Brief :: Exactly the lines from the one with "You are a computer-use agent." to the end of the entries should appear in your answer, retyped word for word.

-- Dataset extract follows --

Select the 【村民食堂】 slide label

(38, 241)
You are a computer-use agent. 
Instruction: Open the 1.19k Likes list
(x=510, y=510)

-- Dataset extract concluded --

Final answer ::
You are a computer-use agent. 
Instruction: Open the 1.19k Likes list
(x=510, y=510)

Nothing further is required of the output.